● EXERCISE INPUTS
====
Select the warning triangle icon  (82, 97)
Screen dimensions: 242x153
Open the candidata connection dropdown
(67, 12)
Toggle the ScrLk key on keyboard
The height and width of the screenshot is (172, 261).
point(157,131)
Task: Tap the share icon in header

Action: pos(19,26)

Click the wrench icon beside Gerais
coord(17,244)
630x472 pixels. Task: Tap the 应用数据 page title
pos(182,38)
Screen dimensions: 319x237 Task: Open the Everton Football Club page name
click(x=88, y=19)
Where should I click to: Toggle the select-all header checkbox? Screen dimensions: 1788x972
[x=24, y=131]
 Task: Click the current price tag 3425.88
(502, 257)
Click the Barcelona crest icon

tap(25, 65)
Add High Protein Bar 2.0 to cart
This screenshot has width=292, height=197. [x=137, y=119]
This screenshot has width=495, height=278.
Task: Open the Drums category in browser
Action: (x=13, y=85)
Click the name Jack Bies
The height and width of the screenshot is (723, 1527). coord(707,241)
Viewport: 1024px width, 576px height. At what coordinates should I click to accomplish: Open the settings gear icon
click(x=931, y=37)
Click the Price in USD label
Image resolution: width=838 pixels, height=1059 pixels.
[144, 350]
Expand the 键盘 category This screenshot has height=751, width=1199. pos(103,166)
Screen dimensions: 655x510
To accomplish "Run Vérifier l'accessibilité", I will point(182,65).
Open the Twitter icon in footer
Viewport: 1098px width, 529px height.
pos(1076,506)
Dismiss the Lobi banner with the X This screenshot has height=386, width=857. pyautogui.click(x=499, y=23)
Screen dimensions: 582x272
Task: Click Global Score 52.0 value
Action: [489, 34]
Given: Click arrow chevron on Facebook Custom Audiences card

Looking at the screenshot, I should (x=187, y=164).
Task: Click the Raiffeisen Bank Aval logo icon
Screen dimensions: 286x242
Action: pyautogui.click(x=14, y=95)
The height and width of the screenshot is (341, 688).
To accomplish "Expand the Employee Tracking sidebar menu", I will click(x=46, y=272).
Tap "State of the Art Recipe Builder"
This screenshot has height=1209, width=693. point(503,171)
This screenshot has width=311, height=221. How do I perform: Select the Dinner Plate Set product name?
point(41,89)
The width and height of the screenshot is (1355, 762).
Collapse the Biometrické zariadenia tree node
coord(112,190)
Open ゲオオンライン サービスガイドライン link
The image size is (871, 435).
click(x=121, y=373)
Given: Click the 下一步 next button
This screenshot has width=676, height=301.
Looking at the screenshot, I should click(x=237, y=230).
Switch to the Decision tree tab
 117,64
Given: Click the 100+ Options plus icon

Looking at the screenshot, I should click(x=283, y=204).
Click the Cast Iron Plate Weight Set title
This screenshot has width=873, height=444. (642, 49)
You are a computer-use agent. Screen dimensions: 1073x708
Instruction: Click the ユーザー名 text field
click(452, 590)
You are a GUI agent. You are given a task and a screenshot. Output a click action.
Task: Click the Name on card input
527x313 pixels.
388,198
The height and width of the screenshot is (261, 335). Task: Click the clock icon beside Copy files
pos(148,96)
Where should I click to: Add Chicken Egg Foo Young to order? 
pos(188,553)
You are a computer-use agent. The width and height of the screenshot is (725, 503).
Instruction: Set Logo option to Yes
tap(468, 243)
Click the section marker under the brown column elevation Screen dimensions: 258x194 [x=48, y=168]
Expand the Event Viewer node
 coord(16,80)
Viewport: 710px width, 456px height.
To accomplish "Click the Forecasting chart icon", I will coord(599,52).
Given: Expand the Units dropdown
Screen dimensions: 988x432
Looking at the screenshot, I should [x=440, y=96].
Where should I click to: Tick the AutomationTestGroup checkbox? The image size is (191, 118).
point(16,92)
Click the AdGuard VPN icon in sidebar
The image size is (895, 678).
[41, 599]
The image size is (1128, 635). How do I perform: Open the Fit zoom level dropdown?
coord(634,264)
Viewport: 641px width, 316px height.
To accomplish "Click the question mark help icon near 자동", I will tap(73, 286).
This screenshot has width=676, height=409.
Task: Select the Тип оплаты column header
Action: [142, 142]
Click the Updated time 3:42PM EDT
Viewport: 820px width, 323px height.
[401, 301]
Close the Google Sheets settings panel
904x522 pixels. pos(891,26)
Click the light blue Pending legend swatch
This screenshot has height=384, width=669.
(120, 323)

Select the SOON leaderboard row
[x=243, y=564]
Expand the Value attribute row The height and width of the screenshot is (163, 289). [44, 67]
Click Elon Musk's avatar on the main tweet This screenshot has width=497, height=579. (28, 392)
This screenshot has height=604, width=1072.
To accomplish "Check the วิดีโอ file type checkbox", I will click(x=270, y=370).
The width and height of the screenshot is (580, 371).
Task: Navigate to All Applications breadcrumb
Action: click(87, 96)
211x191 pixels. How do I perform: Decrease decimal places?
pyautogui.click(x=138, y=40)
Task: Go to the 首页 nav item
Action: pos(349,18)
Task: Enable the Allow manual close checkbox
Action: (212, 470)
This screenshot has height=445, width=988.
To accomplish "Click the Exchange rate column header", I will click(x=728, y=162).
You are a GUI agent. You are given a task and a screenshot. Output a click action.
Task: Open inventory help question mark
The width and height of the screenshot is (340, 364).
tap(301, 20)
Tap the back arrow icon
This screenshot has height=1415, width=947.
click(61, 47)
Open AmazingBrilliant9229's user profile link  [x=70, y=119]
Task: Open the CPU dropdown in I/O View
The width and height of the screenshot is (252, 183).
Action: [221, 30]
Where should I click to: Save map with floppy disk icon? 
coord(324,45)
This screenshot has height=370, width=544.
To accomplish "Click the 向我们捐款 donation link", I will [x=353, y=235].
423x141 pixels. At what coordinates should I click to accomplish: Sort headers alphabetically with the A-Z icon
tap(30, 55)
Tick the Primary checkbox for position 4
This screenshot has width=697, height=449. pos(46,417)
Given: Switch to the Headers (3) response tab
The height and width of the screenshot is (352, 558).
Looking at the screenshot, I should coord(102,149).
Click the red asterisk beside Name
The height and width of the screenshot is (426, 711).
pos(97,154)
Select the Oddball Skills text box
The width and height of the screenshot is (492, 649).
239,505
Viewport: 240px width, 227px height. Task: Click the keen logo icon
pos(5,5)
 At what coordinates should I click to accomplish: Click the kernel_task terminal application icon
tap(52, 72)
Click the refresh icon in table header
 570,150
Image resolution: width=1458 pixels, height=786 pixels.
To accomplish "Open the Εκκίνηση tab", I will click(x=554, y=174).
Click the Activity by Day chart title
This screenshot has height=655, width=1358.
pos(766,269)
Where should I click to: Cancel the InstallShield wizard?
====
● HOW TO COMPLETE THIS TASK
Once you have read the listing, copy it out exactly.

● TASK ANSWER
Select the warning triangle icon  (82, 97)
Screen dimensions: 242x153
Open the candidata connection dropdown
(67, 12)
Toggle the ScrLk key on keyboard
The height and width of the screenshot is (172, 261).
point(157,131)
Task: Tap the share icon in header

Action: pos(19,26)

Click the wrench icon beside Gerais
coord(17,244)
630x472 pixels. Task: Tap the 应用数据 page title
pos(182,38)
Screen dimensions: 319x237 Task: Open the Everton Football Club page name
click(x=88, y=19)
Where should I click to: Toggle the select-all header checkbox? Screen dimensions: 1788x972
[x=24, y=131]
 Task: Click the current price tag 3425.88
(502, 257)
Click the Barcelona crest icon

tap(25, 65)
Add High Protein Bar 2.0 to cart
This screenshot has width=292, height=197. [x=137, y=119]
This screenshot has width=495, height=278.
Task: Open the Drums category in browser
Action: (x=13, y=85)
Click the name Jack Bies
The height and width of the screenshot is (723, 1527). coord(707,241)
Viewport: 1024px width, 576px height. At what coordinates should I click to accomplish: Open the settings gear icon
click(x=931, y=37)
Click the Price in USD label
Image resolution: width=838 pixels, height=1059 pixels.
[144, 350]
Expand the 键盘 category This screenshot has height=751, width=1199. pos(103,166)
Screen dimensions: 655x510
To accomplish "Run Vérifier l'accessibilité", I will point(182,65).
Open the Twitter icon in footer
Viewport: 1098px width, 529px height.
pos(1076,506)
Dismiss the Lobi banner with the X This screenshot has height=386, width=857. pyautogui.click(x=499, y=23)
Screen dimensions: 582x272
Task: Click Global Score 52.0 value
Action: [489, 34]
Given: Click arrow chevron on Facebook Custom Audiences card

Looking at the screenshot, I should (x=187, y=164).
Task: Click the Raiffeisen Bank Aval logo icon
Screen dimensions: 286x242
Action: pyautogui.click(x=14, y=95)
The height and width of the screenshot is (341, 688).
To accomplish "Expand the Employee Tracking sidebar menu", I will click(x=46, y=272).
Tap "State of the Art Recipe Builder"
This screenshot has height=1209, width=693. point(503,171)
This screenshot has width=311, height=221. How do I perform: Select the Dinner Plate Set product name?
point(41,89)
The width and height of the screenshot is (1355, 762).
Collapse the Biometrické zariadenia tree node
coord(112,190)
Open ゲオオンライン サービスガイドライン link
The image size is (871, 435).
click(x=121, y=373)
Given: Click the 下一步 next button
This screenshot has width=676, height=301.
Looking at the screenshot, I should click(x=237, y=230).
Switch to the Decision tree tab
 117,64
Given: Click the 100+ Options plus icon

Looking at the screenshot, I should click(x=283, y=204).
Click the Cast Iron Plate Weight Set title
This screenshot has width=873, height=444. (642, 49)
You are a computer-use agent. Screen dimensions: 1073x708
Instruction: Click the ユーザー名 text field
click(452, 590)
You are a GUI agent. You are given a task and a screenshot. Output a click action.
Task: Click the Name on card input
527x313 pixels.
388,198
The height and width of the screenshot is (261, 335). Task: Click the clock icon beside Copy files
pos(148,96)
Where should I click to: Add Chicken Egg Foo Young to order? 
pos(188,553)
You are a computer-use agent. The width and height of the screenshot is (725, 503).
Instruction: Set Logo option to Yes
tap(468, 243)
Click the section marker under the brown column elevation Screen dimensions: 258x194 [x=48, y=168]
Expand the Event Viewer node
 coord(16,80)
Viewport: 710px width, 456px height.
To accomplish "Click the Forecasting chart icon", I will coord(599,52).
Given: Expand the Units dropdown
Screen dimensions: 988x432
Looking at the screenshot, I should [x=440, y=96].
Where should I click to: Tick the AutomationTestGroup checkbox? The image size is (191, 118).
point(16,92)
Click the AdGuard VPN icon in sidebar
The image size is (895, 678).
[41, 599]
The image size is (1128, 635). How do I perform: Open the Fit zoom level dropdown?
coord(634,264)
Viewport: 641px width, 316px height.
To accomplish "Click the question mark help icon near 자동", I will tap(73, 286).
This screenshot has width=676, height=409.
Task: Select the Тип оплаты column header
Action: [142, 142]
Click the Updated time 3:42PM EDT
Viewport: 820px width, 323px height.
[401, 301]
Close the Google Sheets settings panel
904x522 pixels. pos(891,26)
Click the light blue Pending legend swatch
This screenshot has height=384, width=669.
(120, 323)

Select the SOON leaderboard row
[x=243, y=564]
Expand the Value attribute row The height and width of the screenshot is (163, 289). [44, 67]
Click Elon Musk's avatar on the main tweet This screenshot has width=497, height=579. (28, 392)
This screenshot has height=604, width=1072.
To accomplish "Check the วิดีโอ file type checkbox", I will click(x=270, y=370).
The width and height of the screenshot is (580, 371).
Task: Navigate to All Applications breadcrumb
Action: click(87, 96)
211x191 pixels. How do I perform: Decrease decimal places?
pyautogui.click(x=138, y=40)
Task: Go to the 首页 nav item
Action: pos(349,18)
Task: Enable the Allow manual close checkbox
Action: (212, 470)
This screenshot has height=445, width=988.
To accomplish "Click the Exchange rate column header", I will click(x=728, y=162).
You are a GUI agent. You are given a task and a screenshot. Output a click action.
Task: Open inventory help question mark
The width and height of the screenshot is (340, 364).
tap(301, 20)
Tap the back arrow icon
This screenshot has height=1415, width=947.
click(61, 47)
Open AmazingBrilliant9229's user profile link  [x=70, y=119]
Task: Open the CPU dropdown in I/O View
The width and height of the screenshot is (252, 183).
Action: [221, 30]
Where should I click to: Save map with floppy disk icon? 
coord(324,45)
This screenshot has height=370, width=544.
To accomplish "Click the 向我们捐款 donation link", I will [x=353, y=235].
423x141 pixels. At what coordinates should I click to accomplish: Sort headers alphabetically with the A-Z icon
tap(30, 55)
Tick the Primary checkbox for position 4
This screenshot has width=697, height=449. pos(46,417)
Given: Switch to the Headers (3) response tab
The height and width of the screenshot is (352, 558).
Looking at the screenshot, I should coord(102,149).
Click the red asterisk beside Name
The height and width of the screenshot is (426, 711).
pos(97,154)
Select the Oddball Skills text box
The width and height of the screenshot is (492, 649).
239,505
Viewport: 240px width, 227px height. Task: Click the keen logo icon
pos(5,5)
 At what coordinates should I click to accomplish: Click the kernel_task terminal application icon
tap(52, 72)
Click the refresh icon in table header
 570,150
Image resolution: width=1458 pixels, height=786 pixels.
To accomplish "Open the Εκκίνηση tab", I will click(x=554, y=174).
Click the Activity by Day chart title
This screenshot has height=655, width=1358.
pos(766,269)
Where should I click to: Cancel the InstallShield wizard?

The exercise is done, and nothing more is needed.